I don't know why you're singling me out as your oppressor. I was among at least five other users who reverted your edits (Jgm, Snoyes, Bkonrad, Etaoin, and User:169.229.144.82) that day. You claim to be impartial, but your edits prove otherwise. You linked to a GOP "Who is John Kerry?" screed as a source, you removed significant chunks of valid content, and posted downright wacky bits such as the following, from a conservative blog site no less:

"Some have suggested that rather than be awarded with a medal for this action, Kerry should have been reprimanded for endagering his crew by (beaching his boat.) "

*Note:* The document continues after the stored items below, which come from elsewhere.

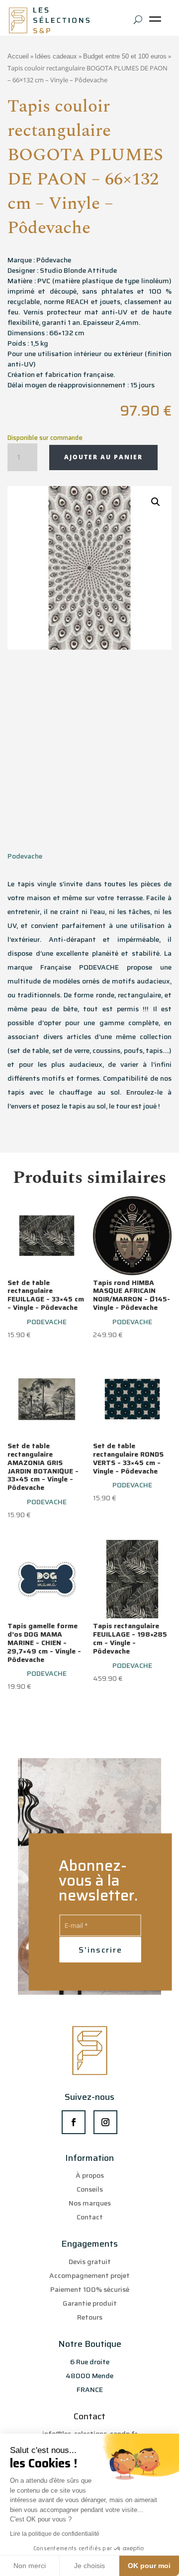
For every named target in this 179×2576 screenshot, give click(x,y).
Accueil (18, 56)
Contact (90, 2216)
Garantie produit (90, 2303)
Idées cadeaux (56, 56)
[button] (156, 502)
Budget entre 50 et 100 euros (125, 56)
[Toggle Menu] (157, 22)
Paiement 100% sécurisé (89, 2289)
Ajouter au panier (103, 457)
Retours (89, 2317)
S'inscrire (100, 1950)
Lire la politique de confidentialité (54, 2533)
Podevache (24, 856)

This, along with your other edits, was reverted not just by me, but by a good number of other concerned editors. As a Canadian with no dog in this fight, surely you can appreciate that I may be somewhat more objective in this matter? I don't particularly care for either Bush or Kerry. If it weren't on Wikipedia I wouldn't care what was written about either; but since you decided to use the article as your soapbox, I felt compelled to step in.

As for the Nixon/Colson bit, I don't see what the issue is. Mind pointing it out? -- Hadal 19:29, 23 Jul 2004 (UTC)

I can only back up what Hadal said. For the record, I'm Australian. Ambivalenthysteria 16:04, 24 Jul 2004 (UTC)

You've got to be kidding me !

Oh please, the both of you are using a few revision oversights by me to remove on a wholesale basis, perfectly factual information about John Kerry. And in it's stead, you are inserting pro-Kerry propaganda.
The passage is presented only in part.